EXERCISE REQUIREMENTS ▸ Can you copy the waterborne outbreak passage starting at "Among the control" and ending at "CDC week 40).", replacing "boil-water advisory" with "boil-water notice"?

PASSAGE TO READ ▸
▬▬▬▬▬▬

The presence of surrounding agricultural land as well as the characteristics of Zone 1 provide a favourable context in which the heavy rainfall and heat waves observed could have helped create a source of contaminated water exposure to the population. Several studies have explored the link between climate change and the incidence of AGE and campylobacteriosis (Curriero et al. 2001; Nichols et al. 2009; Thomas et al. 2006; Thomas et al. 2013). Nichols and colleagues found a significant association between waterborne outbreaks of AGE and cumulative precipitation over the previous 7 days, as well as a significant association with very high rainfall levels (Nichols et al. 2009). Studies using predictive models have found a correlation between maximum ambient temperature and the incidence of human cases of campylobacteriosis (Patrick et al. 2004; Yun et al. 2016). In England and Wales, Louis and colleagues have studied the precipitation threshold, the daily maximum and minimum temperatures, and the number of hours of natural light. Increased temperature was associated with increased incidence of campylobacteriosis (p < 0.001). This study also suggests a correlation between the incidence of campylobacteriosis, the agent’s life cycle, and agricultural activities (Louis et al. 2005).

Among the control measures taken, a boil-water advisory was issued, which was respected by the majority of the municipality’s population (80.1% in the cohort). The public health communication to the population as well as to the various stakeholders was maintained throughout this epidemic situation. The main water tank was emptied and disinfected from September 8 to 10 and corrective measures in certain sectors of the network were introduced. These measures may have substantially contributed to containing the outbreak. No new cases were reported until the extended date of the observation period (October 6, CDC week 40).

Strengths and limitations

The study had several strengths, including the representativeness of the sample and a higher than expected response rate, especially considering the summer season. In addition, the interviews were conducted shortly after the occurrence of the cases, thus decreasing a potential recall bias among the respondents. This study also showed that indirect surveillance data can provide valuable information in an outbreak investigation. Nevertheless, this study is not without its limitations. One can argue that the use of AGE as our case definition was more sensitive than using campylobacter. However, considering laboratory testing was not available for the cohort population, we cannot exclude the possibility of other microbial agents present in the drinking water. In fact, there are reports published elsewhere describing multipathogen or concomitant waterborne outbreaks (Gallay et al. 2006; Martin et al. 2006). Certain variables regarding quantity of water ingested with respect to a unique water source were missing, not allowing us to establish a dose-response relationship. Additionally, considering the attention this outbreak received from the media, information bias could have been introduced. However, this was likely limited, as sample characteristics demonstrated that our estimates were conservative.

▬▬▬▬▬▬

DATASET EXCERPT ▸
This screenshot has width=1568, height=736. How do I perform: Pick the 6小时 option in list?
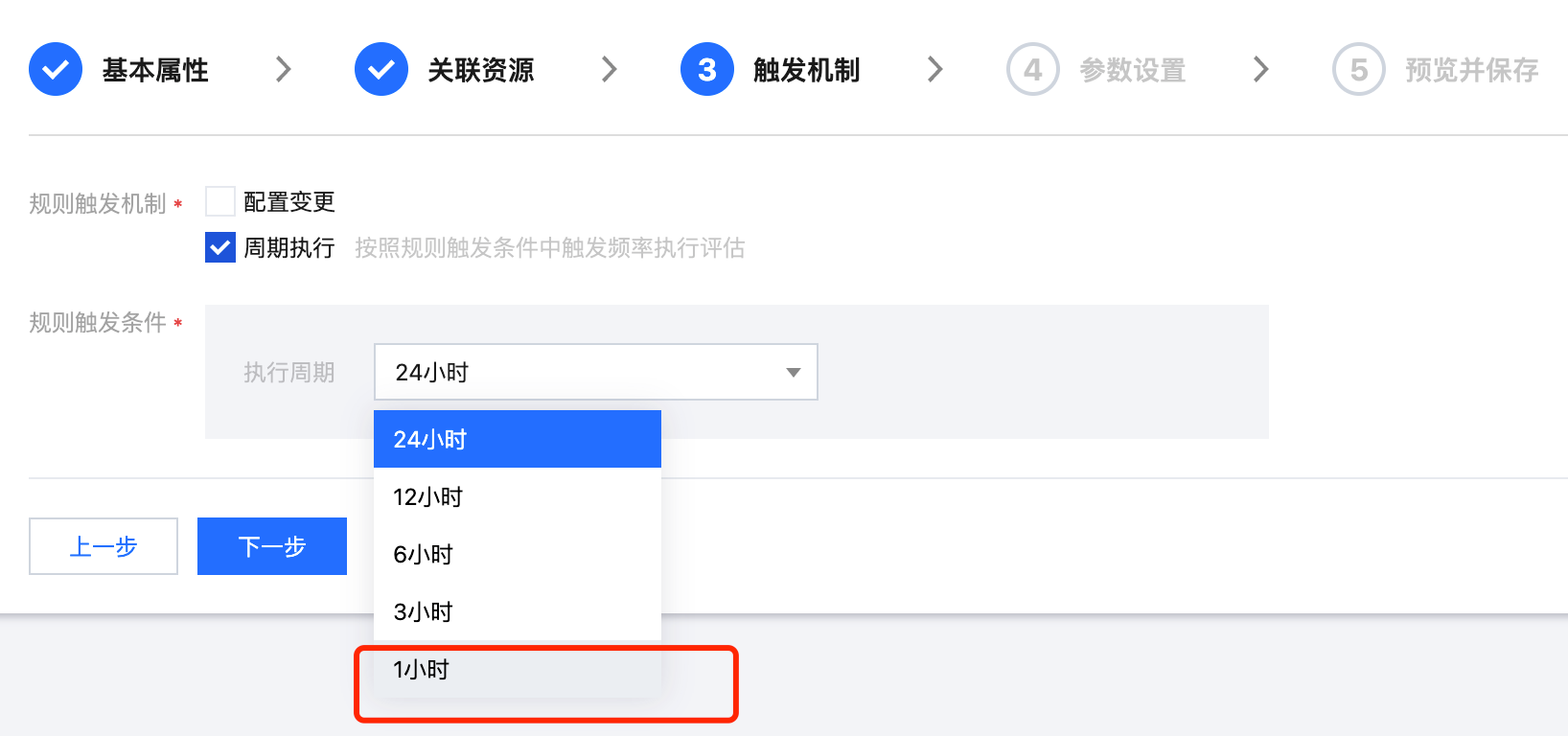(x=517, y=554)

▬▬▬▬▬▬

RESPONSE FOR THIS EXERCISE ▸
Among the control measures taken, a boil-water notice was issued, which was respected by the majority of the municipality’s population (80.1% in the cohort). The public health communication to the population as well as to the various stakeholders was maintained throughout this epidemic situation. The main water tank was emptied and disinfected from September 8 to 10 and corrective measures in certain sectors of the network were introduced. These measures may have substantially contributed to containing the outbreak. No new cases were reported until the extended date of the observation period (October 6, CDC week 40).